At the same time, he also stated his belief that he will never be able to escape elements of his religious upbringing. A number of his works, in both oil paintings and quilts, involve Biblical allusions and quotes.
Towns, known for his portraits of black men and women with halos, explained that this element of his work has both religious and cultural significance. While he noted that it is part of his break from the Jehovah’s Witness notion of God being superior to all humans, the halos are also a form of protest against racism.
“It’s hard to tell black people that they’re ugly when they have a golden halo behind them,” he said.
The artist also commented on his quest to understand himself and his identity through an exploration of American history, specifically slavery. He described his interest in novels and narratives related to slavery, including Uncle Tom’s Cabin and 12 Years a Slave. This theme is apparent in many of his works, including those that are presented through quilting in the current exhibit.
On the subject of racism in the United States, Towns also spoke on the role of black women in building the foundation of the country without respect or recognition. This sentiment is represented in one of Towns’ quilts, titled Birth of a Nation, which depicts a black woman nursing a white baby on an American flag background.

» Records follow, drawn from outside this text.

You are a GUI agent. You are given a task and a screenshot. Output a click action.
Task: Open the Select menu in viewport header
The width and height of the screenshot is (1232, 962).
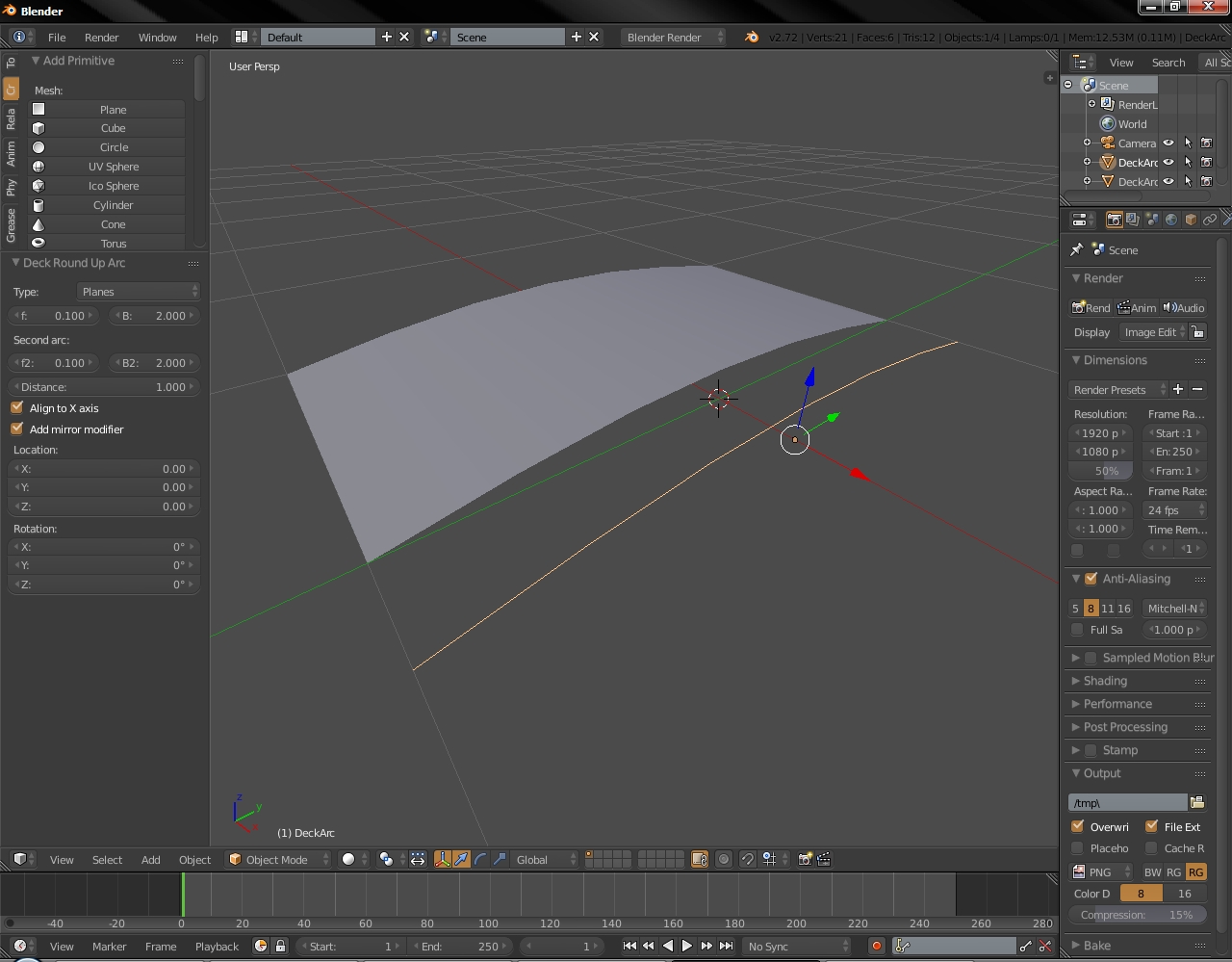click(x=107, y=859)
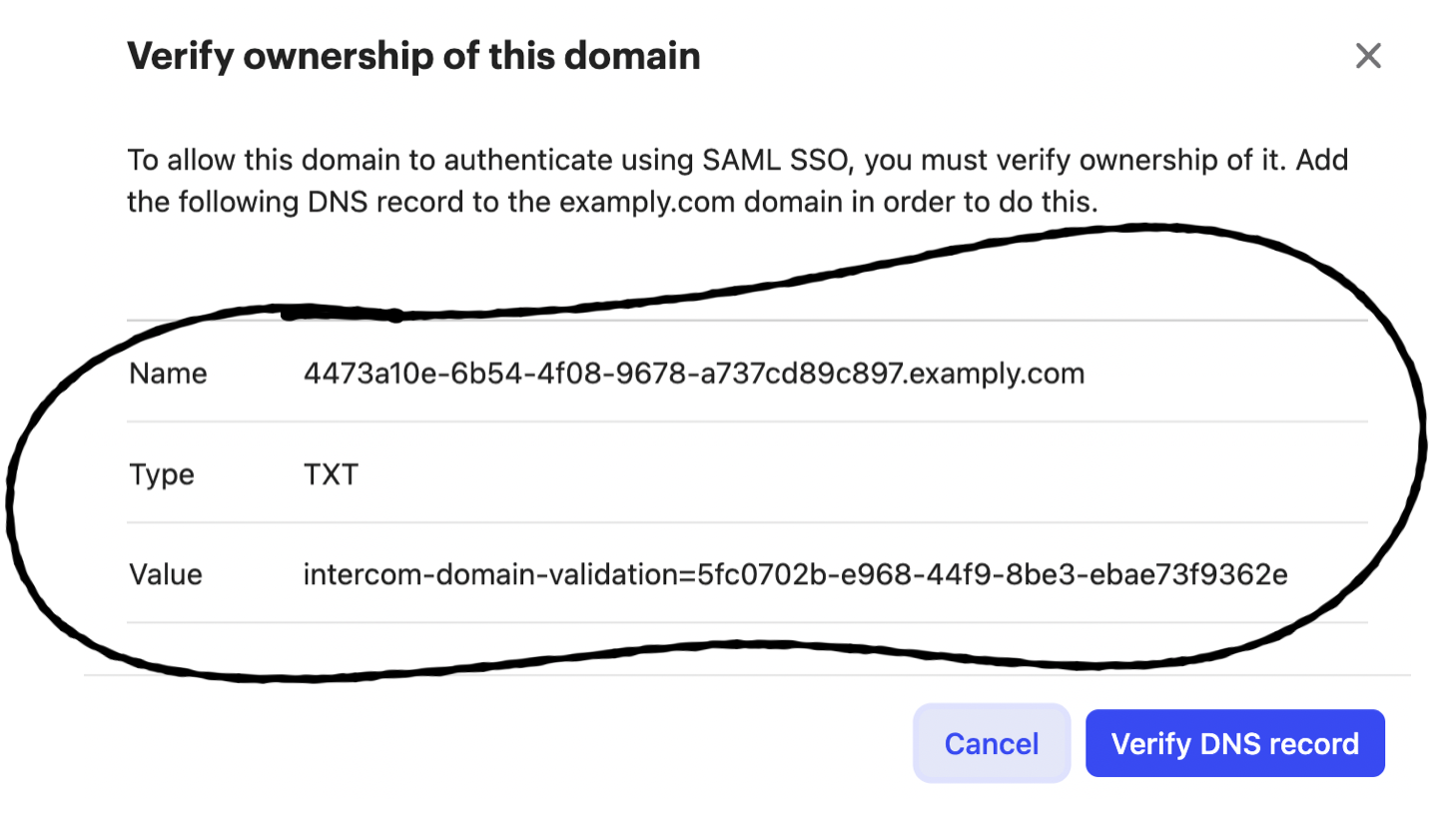Click the 'Verify ownership of this domain' title
Screen dimensions: 1456x819
pyautogui.click(x=413, y=56)
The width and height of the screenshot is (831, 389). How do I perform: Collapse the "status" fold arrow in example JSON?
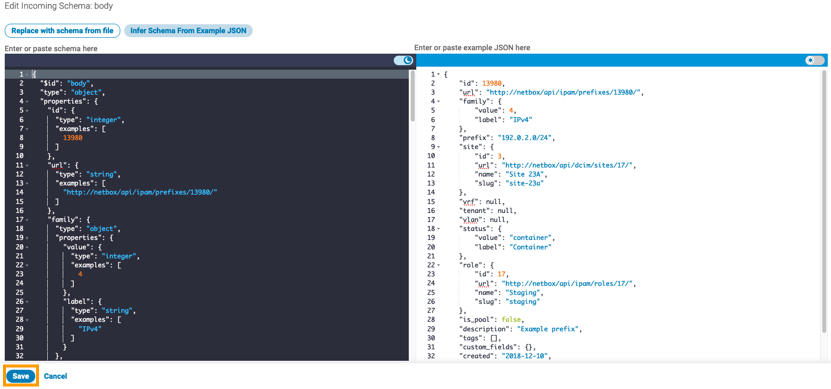pos(439,228)
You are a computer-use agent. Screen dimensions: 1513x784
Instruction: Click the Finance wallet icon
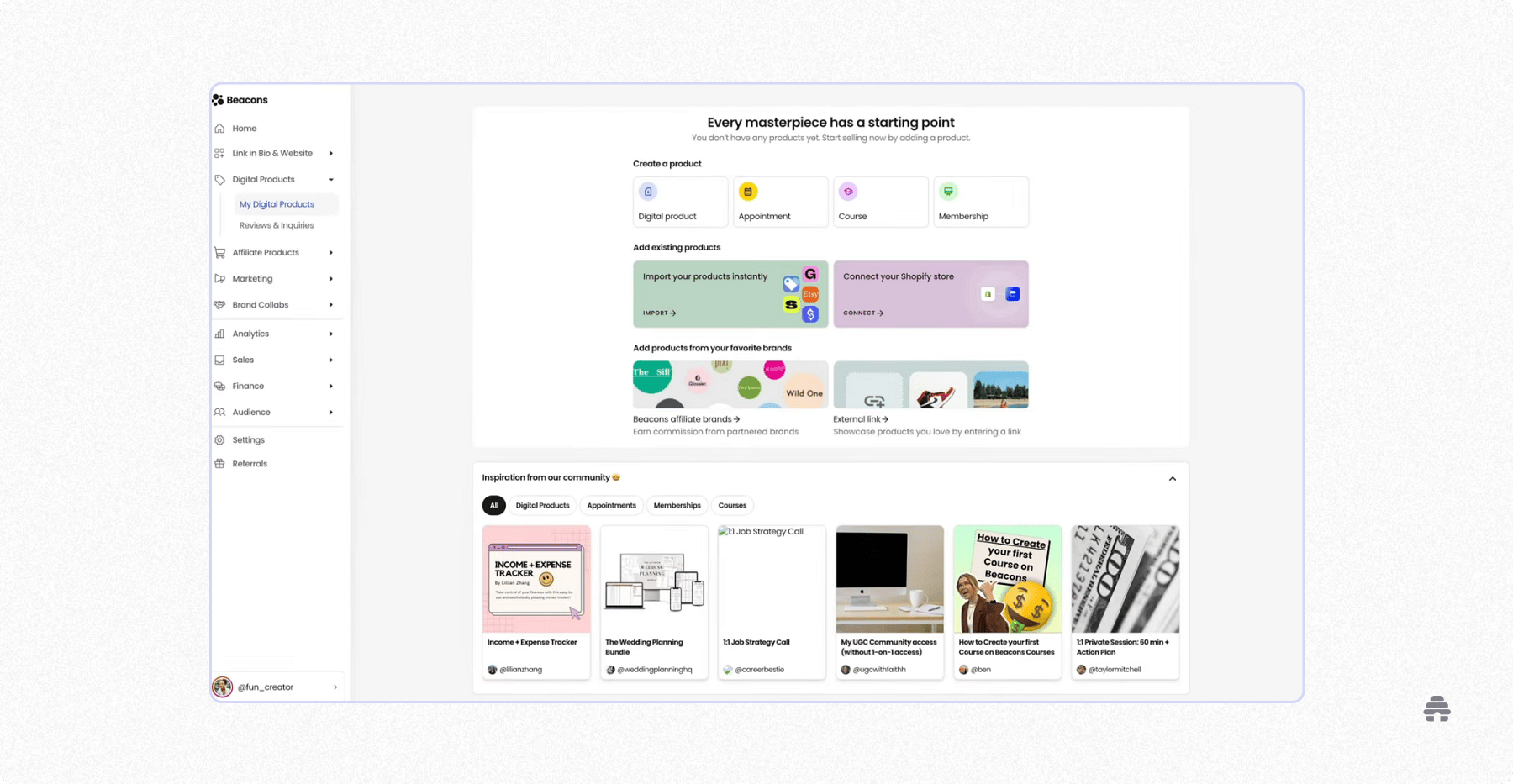[219, 386]
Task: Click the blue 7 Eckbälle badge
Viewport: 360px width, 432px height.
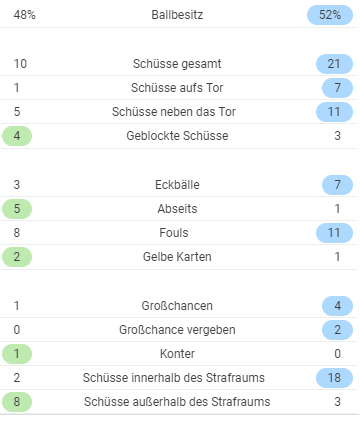Action: [337, 185]
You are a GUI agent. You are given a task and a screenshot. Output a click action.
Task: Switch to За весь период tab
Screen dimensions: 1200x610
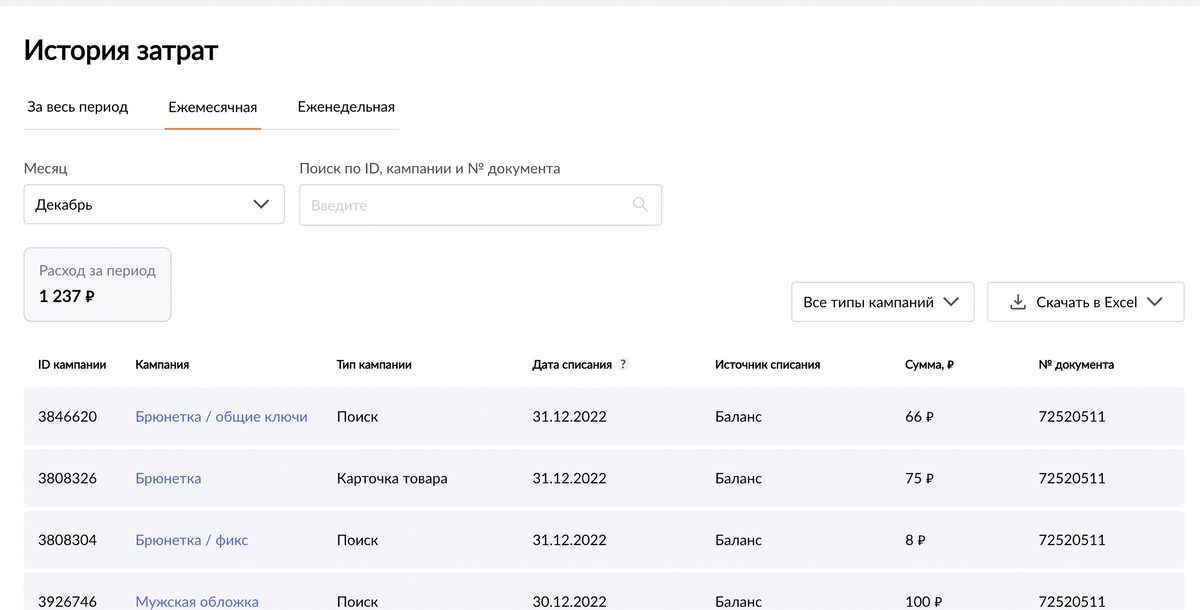[78, 107]
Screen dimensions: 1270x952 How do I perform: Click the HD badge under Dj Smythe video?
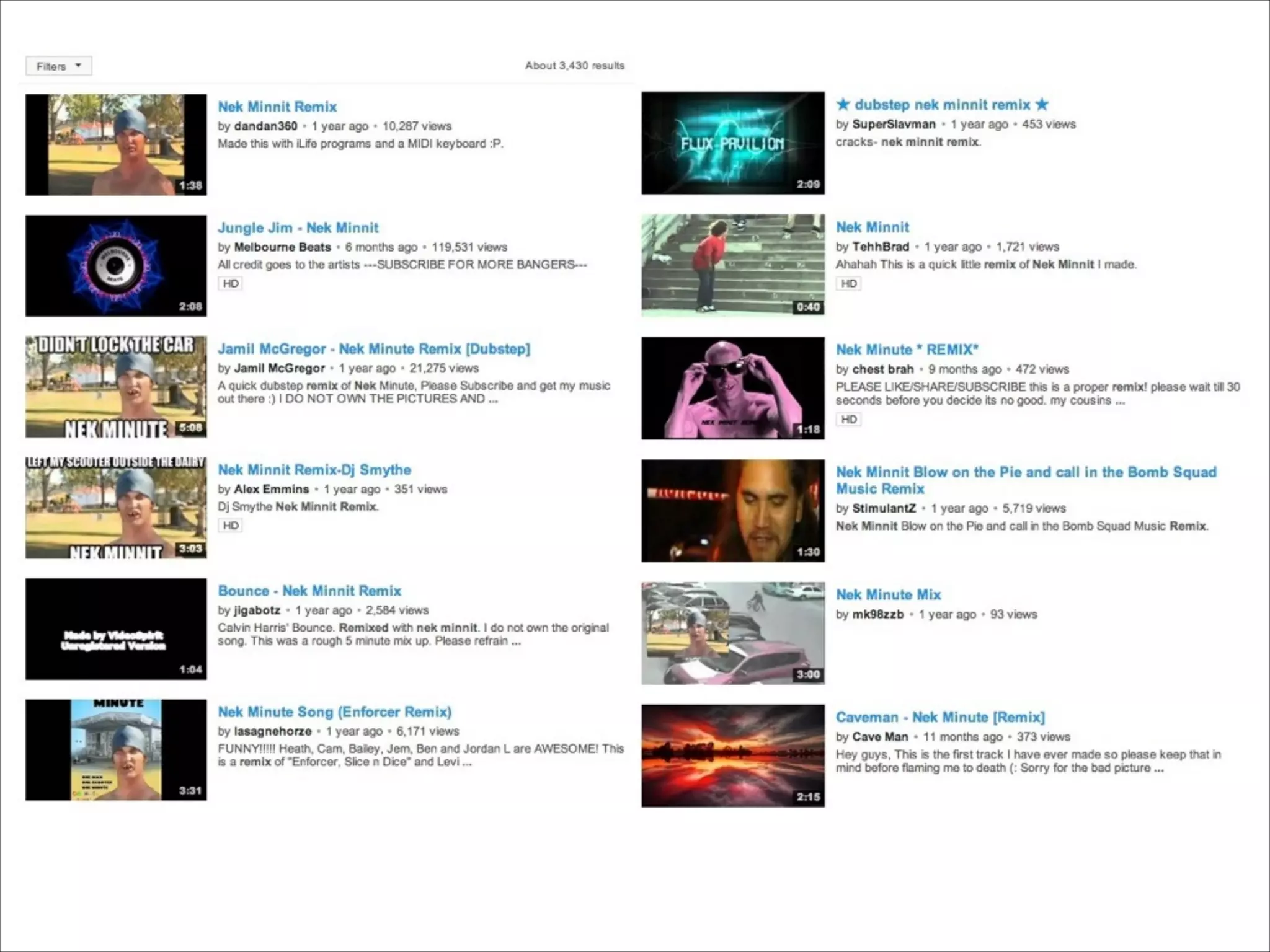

The Q&A portion of the program included a statement by a member of the crowd who was also a black Baltimore-based artist. She commented on the significance of including Towns’ work in the museum.
“Even though you aren’t the first black artist to be featured at the BMA, it feels like the first time that I’m at the BMA,” she said.
Another comment was made by a faculty member at Goucher University who asked about a past controversy at the school over the displaying of Towns’ portraits of black men and women who had been killed in a slave uprising. Towns explained that he had agreed to have his work removed out of respect for a black staff member who was uncomfortable with the depictions.
The final question involved the inclusion of black artists in predominantly white spaces like the BMA. Bradford responded to this question by declaring that institutions like the museum have to progress and that there is a long history of artists from minority backgrounds forcing this progress to continue.
“You demand to be part of the conversation, then history will shape-shift around you,” he said.